En la parte superior del edificio, oculto por los barrotes negros de una
balaustrada, un anciano come una especie de puré con una cuchara. “Si no fuera
por la gente de este barrio que les da comida, hace muchísimo tiempo que
hubiesen muerto de inanición”, comenta un celador mientras muestra varias
habitaciones de este psiquiátrico. “Cuando la guerra alcanzó Alepo, todo el
personal que trabajaba aquí dejó de venir y los abandonó. Son parte de mi
familia y no tengo intención de abandonarlos para que se mueran de frío o de
hambre. Lucho por ellos cada día”, explica. “Antes de la guerra, sus familiares
venían una vez por semana a ver cómo estaban y a traerles comida, pero desde
que la Ciudad Vieja se convirtiese en uno de los frentes de Alepo han dejado de
venir a visitarlos. No nos los podemos llevar a ningún sitio porque cuando
termine la guerra es posible que vengan a buscarlos o a preguntar por ellos”,
apunta Abu Mohamad Zakaria, el otro celador que, junto con Seyad, decidió
permanecer en su puesto, al principio sin cobrar.
“Cuando era un bebé, sus padres lo
trajeron hasta este hospital para dejarlo en acogida”, comenta Zakaria
acariciando la cabeza de Hamza, un joven que padece síndrome de Down y duerme
junto a otro interno. “Hace tanto frío que tienen que dormir de dos en dos para
darse calor entre ellos. No tenemos mantas y colchones para todos, así que
tienen que compartirlos”, sentencia el celador.

Información extraída

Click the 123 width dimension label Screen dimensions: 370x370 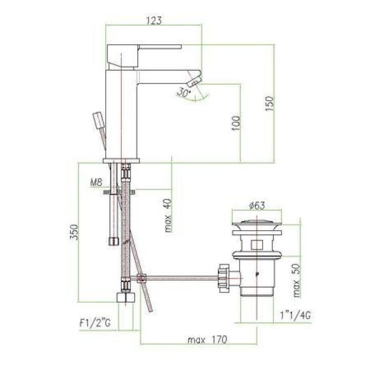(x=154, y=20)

---

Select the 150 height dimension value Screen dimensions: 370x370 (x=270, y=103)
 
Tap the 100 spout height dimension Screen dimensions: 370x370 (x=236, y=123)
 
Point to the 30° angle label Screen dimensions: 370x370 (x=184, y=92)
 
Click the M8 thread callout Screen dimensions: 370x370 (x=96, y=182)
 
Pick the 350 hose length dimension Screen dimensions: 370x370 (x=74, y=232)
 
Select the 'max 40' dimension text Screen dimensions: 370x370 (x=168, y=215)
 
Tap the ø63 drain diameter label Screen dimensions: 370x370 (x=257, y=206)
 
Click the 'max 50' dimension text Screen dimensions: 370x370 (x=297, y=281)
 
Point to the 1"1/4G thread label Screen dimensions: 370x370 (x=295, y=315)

--

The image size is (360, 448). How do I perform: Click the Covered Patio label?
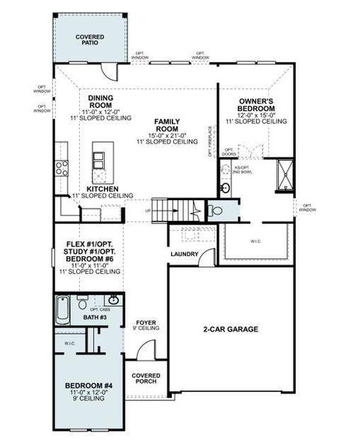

Consigna
Vuelve a escribir íntegro el fragmento sobre el psiquiátrico de Alepo, sin alterar ni una palabra.

Resultado del ejercicio
En la parte superior del edificio, oculto por los barrotes negros de una
balaustrada, un anciano come una especie de puré con una cuchara. “Si no fuera
por la gente de este barrio que les da comida, hace muchísimo tiempo que
hubiesen muerto de inanición”, comenta un celador mientras muestra varias
habitaciones de este psiquiátrico. “Cuando la guerra alcanzó Alepo, todo el
personal que trabajaba aquí dejó de venir y los abandonó. Son parte de mi
familia y no tengo intención de abandonarlos para que se mueran de frío o de
hambre. Lucho por ellos cada día”, explica. “Antes de la guerra, sus familiares
venían una vez por semana a ver cómo estaban y a traerles comida, pero desde
que la Ciudad Vieja se convirtiese en uno de los frentes de Alepo han dejado de
venir a visitarlos. No nos los podemos llevar a ningún sitio porque cuando
termine la guerra es posible que vengan a buscarlos o a preguntar por ellos”,
apunta Abu Mohamad Zakaria, el otro celador que, junto con Seyad, decidió
permanecer en su puesto, al principio sin cobrar.
“Cuando era un bebé, sus padres lo
trajeron hasta este hospital para dejarlo en acogida”, comenta Zakaria
acariciando la cabeza de Hamza, un joven que padece síndrome de Down y duerme
junto a otro interno. “Hace tanto frío que tienen que dormir de dos en dos para
darse calor entre ellos. No tenemos mantas y colchones para todos, así que
tienen que compartirlos”, sentencia el celador.